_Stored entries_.
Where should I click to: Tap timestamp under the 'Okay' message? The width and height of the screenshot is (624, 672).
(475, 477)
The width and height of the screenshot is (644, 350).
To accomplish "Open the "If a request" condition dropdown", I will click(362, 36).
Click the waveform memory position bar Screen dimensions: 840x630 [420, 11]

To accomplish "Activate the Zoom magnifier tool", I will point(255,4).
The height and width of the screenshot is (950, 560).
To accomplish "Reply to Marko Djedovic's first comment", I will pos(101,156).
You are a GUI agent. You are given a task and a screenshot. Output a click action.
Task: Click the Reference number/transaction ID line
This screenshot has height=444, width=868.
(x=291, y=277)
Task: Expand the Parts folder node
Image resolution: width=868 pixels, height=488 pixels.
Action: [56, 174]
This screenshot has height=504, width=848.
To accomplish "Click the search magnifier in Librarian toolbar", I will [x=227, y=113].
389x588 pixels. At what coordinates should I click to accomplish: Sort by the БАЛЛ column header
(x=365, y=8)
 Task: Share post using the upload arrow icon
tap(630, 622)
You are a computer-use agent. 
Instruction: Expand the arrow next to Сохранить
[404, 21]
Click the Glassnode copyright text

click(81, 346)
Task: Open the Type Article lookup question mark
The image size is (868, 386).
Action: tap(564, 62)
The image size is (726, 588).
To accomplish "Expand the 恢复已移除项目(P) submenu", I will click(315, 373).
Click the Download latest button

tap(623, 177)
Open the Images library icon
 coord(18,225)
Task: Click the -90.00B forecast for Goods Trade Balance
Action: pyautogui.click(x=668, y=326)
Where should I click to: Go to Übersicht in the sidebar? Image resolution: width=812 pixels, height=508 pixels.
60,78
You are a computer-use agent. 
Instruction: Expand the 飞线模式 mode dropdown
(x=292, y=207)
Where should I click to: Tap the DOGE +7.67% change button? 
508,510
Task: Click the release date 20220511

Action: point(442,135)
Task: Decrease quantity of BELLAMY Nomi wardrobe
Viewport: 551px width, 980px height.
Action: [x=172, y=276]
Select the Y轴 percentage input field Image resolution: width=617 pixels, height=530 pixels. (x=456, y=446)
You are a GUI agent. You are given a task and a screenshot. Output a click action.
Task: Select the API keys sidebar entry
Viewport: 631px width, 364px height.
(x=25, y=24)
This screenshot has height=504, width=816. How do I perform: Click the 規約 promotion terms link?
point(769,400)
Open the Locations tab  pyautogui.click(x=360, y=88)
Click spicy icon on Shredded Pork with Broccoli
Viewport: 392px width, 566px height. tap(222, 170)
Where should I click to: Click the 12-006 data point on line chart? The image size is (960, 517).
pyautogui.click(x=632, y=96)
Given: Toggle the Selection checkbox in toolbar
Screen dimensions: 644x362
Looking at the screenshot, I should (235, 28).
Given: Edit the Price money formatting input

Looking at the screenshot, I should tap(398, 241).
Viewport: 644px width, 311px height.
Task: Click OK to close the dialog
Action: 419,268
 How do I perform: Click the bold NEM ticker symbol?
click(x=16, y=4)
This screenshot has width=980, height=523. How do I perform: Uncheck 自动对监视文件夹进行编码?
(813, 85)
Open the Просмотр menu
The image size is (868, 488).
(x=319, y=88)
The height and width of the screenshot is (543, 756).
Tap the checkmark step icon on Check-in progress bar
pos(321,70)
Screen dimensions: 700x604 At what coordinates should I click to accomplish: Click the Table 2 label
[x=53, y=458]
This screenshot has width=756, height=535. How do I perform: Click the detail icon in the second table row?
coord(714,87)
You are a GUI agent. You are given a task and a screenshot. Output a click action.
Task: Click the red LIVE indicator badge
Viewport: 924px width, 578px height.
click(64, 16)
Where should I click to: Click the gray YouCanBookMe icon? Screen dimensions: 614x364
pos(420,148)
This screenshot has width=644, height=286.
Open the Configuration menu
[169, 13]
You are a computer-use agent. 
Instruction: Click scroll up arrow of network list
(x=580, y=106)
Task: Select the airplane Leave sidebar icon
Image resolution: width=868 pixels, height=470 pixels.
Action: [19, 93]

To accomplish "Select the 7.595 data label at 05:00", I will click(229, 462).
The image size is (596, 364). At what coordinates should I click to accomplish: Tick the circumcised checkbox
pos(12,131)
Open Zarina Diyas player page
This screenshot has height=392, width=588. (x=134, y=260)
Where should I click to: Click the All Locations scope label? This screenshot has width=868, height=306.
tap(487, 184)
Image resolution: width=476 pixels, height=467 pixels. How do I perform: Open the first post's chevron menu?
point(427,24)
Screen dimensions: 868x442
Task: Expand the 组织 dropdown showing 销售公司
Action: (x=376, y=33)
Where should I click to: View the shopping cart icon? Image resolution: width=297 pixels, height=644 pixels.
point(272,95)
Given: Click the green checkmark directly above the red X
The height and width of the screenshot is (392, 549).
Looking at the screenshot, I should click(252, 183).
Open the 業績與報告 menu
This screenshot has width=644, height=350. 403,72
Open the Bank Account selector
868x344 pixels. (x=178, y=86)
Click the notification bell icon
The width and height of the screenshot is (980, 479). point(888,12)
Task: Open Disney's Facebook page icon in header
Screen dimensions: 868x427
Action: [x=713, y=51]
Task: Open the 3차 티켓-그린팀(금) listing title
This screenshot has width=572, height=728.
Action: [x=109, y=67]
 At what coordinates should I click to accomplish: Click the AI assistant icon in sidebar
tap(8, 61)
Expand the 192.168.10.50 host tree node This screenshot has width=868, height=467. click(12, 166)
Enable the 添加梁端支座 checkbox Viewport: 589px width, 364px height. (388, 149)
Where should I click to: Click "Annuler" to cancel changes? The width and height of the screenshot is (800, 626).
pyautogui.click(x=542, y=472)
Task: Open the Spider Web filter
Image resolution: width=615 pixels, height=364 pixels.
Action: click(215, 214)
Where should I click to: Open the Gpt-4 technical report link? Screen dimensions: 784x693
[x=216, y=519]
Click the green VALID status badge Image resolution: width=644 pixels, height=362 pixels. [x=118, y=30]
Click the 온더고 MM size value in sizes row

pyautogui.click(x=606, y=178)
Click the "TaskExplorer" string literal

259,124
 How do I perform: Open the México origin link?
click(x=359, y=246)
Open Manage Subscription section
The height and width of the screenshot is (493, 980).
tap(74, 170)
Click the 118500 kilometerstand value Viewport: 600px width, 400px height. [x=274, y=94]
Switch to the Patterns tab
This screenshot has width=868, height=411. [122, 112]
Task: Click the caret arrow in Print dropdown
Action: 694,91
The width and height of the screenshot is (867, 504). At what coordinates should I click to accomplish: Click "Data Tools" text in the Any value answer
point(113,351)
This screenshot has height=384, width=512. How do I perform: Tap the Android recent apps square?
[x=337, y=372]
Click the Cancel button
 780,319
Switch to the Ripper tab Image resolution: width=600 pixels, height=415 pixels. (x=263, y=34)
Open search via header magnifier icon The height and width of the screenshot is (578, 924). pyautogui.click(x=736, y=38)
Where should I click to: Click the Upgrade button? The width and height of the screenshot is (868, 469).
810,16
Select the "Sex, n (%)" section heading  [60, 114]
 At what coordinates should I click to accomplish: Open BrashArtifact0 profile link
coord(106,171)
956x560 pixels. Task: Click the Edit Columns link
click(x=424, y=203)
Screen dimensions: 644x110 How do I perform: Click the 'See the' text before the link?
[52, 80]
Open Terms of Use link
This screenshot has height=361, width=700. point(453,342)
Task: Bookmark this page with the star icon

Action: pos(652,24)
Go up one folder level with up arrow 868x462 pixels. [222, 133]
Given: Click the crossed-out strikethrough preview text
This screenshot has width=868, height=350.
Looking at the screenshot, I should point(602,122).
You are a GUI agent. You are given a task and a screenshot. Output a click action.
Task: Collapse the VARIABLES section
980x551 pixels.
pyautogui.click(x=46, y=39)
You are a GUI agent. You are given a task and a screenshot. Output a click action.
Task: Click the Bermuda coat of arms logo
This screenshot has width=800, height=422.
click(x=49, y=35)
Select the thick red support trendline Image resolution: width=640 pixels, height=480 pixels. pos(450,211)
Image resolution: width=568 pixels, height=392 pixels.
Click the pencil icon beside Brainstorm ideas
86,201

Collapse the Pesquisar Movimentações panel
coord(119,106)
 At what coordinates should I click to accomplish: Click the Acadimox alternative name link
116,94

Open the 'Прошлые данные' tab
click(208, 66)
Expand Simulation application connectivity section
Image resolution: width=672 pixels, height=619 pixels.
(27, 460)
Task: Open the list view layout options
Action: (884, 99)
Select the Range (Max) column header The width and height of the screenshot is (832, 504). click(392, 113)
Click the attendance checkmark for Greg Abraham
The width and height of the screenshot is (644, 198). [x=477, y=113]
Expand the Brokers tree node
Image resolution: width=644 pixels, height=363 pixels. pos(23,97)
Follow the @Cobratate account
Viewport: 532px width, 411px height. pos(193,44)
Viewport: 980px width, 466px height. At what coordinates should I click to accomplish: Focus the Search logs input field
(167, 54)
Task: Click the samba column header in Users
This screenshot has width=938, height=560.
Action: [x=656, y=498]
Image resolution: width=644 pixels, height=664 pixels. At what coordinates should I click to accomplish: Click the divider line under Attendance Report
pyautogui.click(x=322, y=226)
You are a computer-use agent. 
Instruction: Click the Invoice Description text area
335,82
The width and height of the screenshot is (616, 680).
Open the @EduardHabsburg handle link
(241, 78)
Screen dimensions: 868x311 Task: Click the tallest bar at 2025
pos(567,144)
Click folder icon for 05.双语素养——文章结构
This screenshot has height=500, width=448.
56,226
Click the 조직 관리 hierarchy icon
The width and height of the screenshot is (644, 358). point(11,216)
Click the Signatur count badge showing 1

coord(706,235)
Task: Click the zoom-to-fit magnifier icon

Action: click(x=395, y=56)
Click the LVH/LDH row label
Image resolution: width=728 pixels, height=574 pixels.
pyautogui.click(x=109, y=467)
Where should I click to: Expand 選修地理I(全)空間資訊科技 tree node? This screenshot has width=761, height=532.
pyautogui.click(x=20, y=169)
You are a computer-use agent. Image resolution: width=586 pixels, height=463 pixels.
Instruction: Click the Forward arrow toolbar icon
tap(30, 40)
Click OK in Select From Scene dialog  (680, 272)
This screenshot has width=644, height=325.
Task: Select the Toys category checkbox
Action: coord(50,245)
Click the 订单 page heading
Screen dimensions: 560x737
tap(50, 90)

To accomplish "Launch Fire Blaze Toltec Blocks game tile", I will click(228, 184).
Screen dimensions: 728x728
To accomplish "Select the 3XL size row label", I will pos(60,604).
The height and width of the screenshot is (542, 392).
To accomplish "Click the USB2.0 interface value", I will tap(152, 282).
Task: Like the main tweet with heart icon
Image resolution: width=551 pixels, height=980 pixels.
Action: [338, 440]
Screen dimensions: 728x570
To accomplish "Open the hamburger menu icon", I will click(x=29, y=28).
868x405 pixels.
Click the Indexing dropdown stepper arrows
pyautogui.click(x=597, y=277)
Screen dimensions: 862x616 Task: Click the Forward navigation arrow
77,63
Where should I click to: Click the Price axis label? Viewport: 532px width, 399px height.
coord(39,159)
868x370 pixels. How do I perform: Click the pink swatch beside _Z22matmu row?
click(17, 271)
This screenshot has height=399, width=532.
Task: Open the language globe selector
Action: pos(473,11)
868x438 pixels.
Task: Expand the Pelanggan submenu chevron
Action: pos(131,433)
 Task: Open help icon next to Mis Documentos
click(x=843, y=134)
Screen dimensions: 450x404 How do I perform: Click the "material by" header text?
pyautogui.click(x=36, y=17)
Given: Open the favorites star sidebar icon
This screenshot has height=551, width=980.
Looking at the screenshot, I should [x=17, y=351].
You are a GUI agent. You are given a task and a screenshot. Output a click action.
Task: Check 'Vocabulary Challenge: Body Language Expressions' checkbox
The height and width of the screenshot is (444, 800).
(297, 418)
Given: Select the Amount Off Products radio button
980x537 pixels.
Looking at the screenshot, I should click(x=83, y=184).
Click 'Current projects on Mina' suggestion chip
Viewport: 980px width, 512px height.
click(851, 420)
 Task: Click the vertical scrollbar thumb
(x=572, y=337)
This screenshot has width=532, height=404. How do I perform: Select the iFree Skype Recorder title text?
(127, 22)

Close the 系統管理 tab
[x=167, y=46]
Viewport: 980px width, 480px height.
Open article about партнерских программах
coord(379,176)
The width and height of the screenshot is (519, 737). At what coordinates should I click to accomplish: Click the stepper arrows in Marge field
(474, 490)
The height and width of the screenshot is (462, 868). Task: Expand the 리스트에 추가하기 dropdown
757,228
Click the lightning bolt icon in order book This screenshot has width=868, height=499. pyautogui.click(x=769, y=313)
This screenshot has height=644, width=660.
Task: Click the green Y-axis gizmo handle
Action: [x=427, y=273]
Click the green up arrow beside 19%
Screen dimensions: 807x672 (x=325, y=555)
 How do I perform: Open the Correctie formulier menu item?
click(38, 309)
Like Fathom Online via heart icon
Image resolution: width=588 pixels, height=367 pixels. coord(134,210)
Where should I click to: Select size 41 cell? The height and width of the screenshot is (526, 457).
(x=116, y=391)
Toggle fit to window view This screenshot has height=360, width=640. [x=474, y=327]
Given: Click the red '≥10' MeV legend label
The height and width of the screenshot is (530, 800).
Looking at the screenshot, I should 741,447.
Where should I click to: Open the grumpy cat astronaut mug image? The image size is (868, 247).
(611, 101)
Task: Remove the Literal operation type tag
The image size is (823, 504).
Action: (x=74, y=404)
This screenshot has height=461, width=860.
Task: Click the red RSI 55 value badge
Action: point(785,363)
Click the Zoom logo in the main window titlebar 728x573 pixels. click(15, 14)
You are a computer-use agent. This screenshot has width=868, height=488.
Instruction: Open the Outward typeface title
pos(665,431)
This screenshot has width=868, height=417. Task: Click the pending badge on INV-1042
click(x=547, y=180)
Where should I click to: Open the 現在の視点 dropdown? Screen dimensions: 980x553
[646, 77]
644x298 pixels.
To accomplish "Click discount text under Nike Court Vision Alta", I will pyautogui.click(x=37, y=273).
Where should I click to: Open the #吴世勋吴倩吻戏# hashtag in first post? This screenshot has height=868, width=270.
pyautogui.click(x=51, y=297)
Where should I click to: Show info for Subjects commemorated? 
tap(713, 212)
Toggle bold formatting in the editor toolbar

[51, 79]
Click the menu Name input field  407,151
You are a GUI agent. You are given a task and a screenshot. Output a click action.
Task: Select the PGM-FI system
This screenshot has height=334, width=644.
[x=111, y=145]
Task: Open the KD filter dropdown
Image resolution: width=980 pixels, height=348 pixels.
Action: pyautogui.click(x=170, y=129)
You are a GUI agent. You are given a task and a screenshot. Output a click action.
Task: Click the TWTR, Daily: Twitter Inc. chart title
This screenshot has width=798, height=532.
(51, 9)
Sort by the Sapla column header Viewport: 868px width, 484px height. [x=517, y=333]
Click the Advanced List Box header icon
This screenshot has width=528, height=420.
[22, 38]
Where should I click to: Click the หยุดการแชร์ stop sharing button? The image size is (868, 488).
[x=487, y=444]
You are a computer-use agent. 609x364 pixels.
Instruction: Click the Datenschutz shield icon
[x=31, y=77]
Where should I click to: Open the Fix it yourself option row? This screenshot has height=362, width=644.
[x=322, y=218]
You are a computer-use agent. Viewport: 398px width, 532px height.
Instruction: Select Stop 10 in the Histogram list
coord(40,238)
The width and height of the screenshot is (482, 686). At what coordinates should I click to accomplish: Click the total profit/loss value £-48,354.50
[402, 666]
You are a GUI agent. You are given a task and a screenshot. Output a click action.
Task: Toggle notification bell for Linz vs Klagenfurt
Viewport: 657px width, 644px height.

_Your instructions_. Among the records above, which lines hold the word "filter"? Copy each one.

_Response below_.
Task: Open the Spider Web filter
Task: Open the KD filter dropdown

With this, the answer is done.